The previous Gabba record, set by Australia, was in January 2014 when they hunted down England's 8-300. Darren Lehmann wants his men to go all-out in run chases and in the days of pregnant bats and short boundaries, everything seems fair game.
India could have surrendered more cheaply if it hadn't been for a let-off for the white-hot Rohit Sharma, who survived a momentous shout on 89 to go on and punish Australia with another one-day century. He would later be named Man of the Match.
With no DRS in play, Joel Paris could do little but look bewildered when Sharma appeared to offer a regulation nick to Matthew Wade. Umpire Mick Martell was unmoved and the talking point for the night was set.
Finch later said he would prefer a blanket DRS system, or even one where the home nation set the rules rather than them changing match-by-match, or tournament-by-tournament.

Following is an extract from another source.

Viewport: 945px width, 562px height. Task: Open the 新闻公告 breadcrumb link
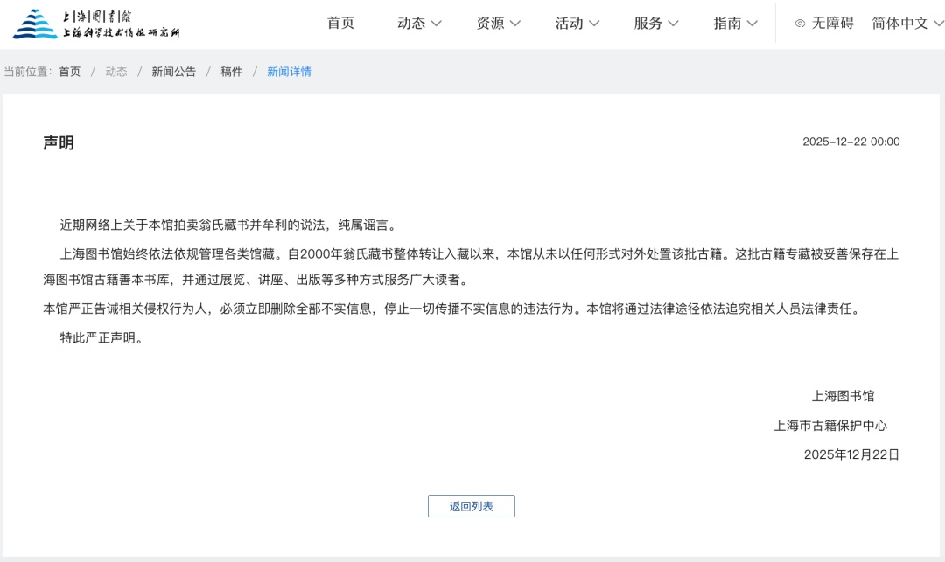(x=173, y=72)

"It's one-all if we look at it through the two games so far. It's a tough one; India have their points why they don't want to use it and that's fairly valid. The rest of the world are," Finch said.
"I'd like to see a consistency around the world, either it is used or it's not. If the ICC made a blanket rule, there would be no debate about it. But they're still giving teams an option."

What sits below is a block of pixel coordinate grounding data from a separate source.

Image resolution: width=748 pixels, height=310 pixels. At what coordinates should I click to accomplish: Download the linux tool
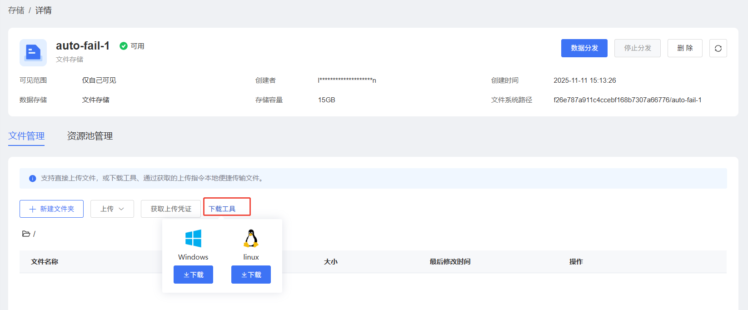point(251,275)
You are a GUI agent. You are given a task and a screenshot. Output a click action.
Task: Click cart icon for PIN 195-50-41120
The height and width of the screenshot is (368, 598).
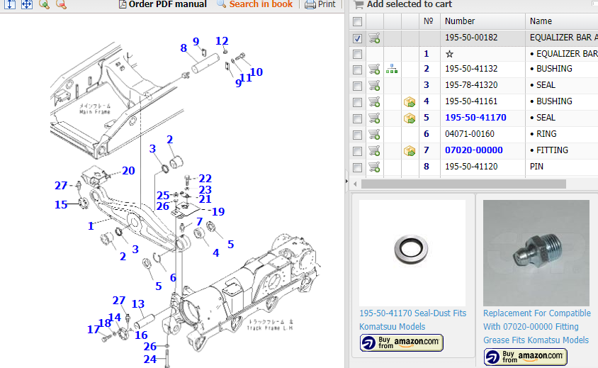tap(374, 167)
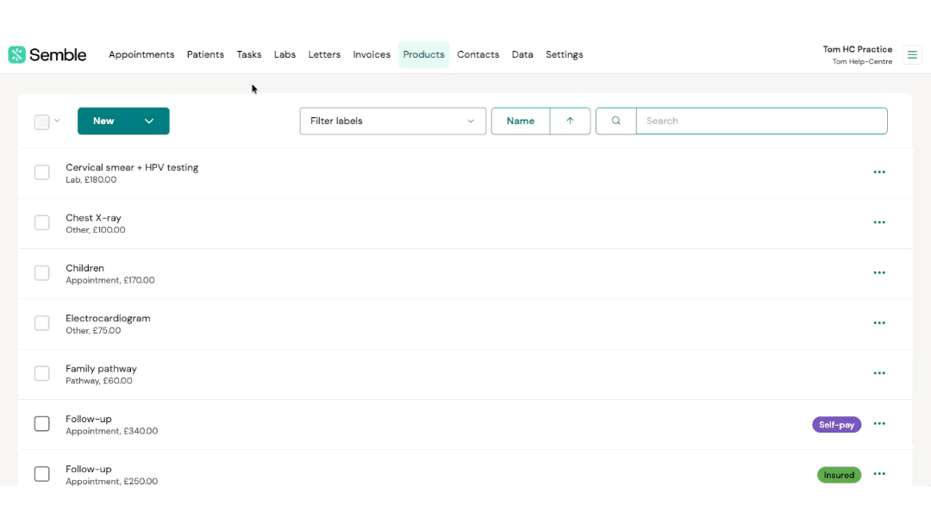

If Sharma enjoyed some good fortune from the officials, Marsh was riding his luck like Damian Oliver as chance after chance was put down by the hapless Indians.
The first, when he was on 19, was a sitter from Ishant Sharma in the outfield before more spectacular efforts proved fruitless on 26 (Ajinkya Rahane), 57 (Barinder Sran) and 70 (Manish Pandey).

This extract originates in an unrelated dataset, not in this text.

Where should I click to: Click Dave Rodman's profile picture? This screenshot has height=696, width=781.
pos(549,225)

Sran might have had one of the great outfield catches of all time if he held his diving attempt but it hit the deck just before the fielder, who was at full stretch after sprinting around the boundary.
It would barely be an Indian match without some sort of controversy surrounding the Direct Review System, which the tourists and their board steadfastly refuse to embrace.
They paid the price in Perth, letting off Bailey who would go on to make a century, but had nothing to complain about in Brisbane after Sharma fairly smashed one off the outside edge when he was on 89.
Any talk of conspiracies, as MS Dhoni had wryly suggested post-Perth, can surely be buried on the back of this evidence. Paris assumed he had his man, as did wicketkeeper Matthew Wade, but the only one unmoved was Martell.
The sound seemed audible for all parts of the ground and the Snicko reacted like it had detected an earthquake. Yet India stayed on 2-170 and Sharma would go on to punish Australia once again, contributing the lion's share of another formidable total.
His good fortune eventually evened out in the 43rd over when Rahane slammed a drive back past Faulkner, who threw out a hand for a sharp attempt that instead deflected onto the stumps, leaving Sharma stranded, then out, for a captivating 124 off 127 balls.
By that stage, it was 2-255 and the right-hander had continued his staggering form against Australia in limited overs cricket. His past five innings read like a batting clinic; 209, 138, 34, 171* and 124.
A pitch that was friendly to the batsmen will take some of the blame for another 300-plus total but Australia's bowlers rarely had the pace or variation to trouble India's top order, who lapped up some average fare once they got going.
Paris had Shikhar Dhawan caught behind for six early in proceedings before Sharma and Virat Kohli found themselves right at home against the seamers and part-time spin of Glenn Maxwell, putting on 125 to set up the contest.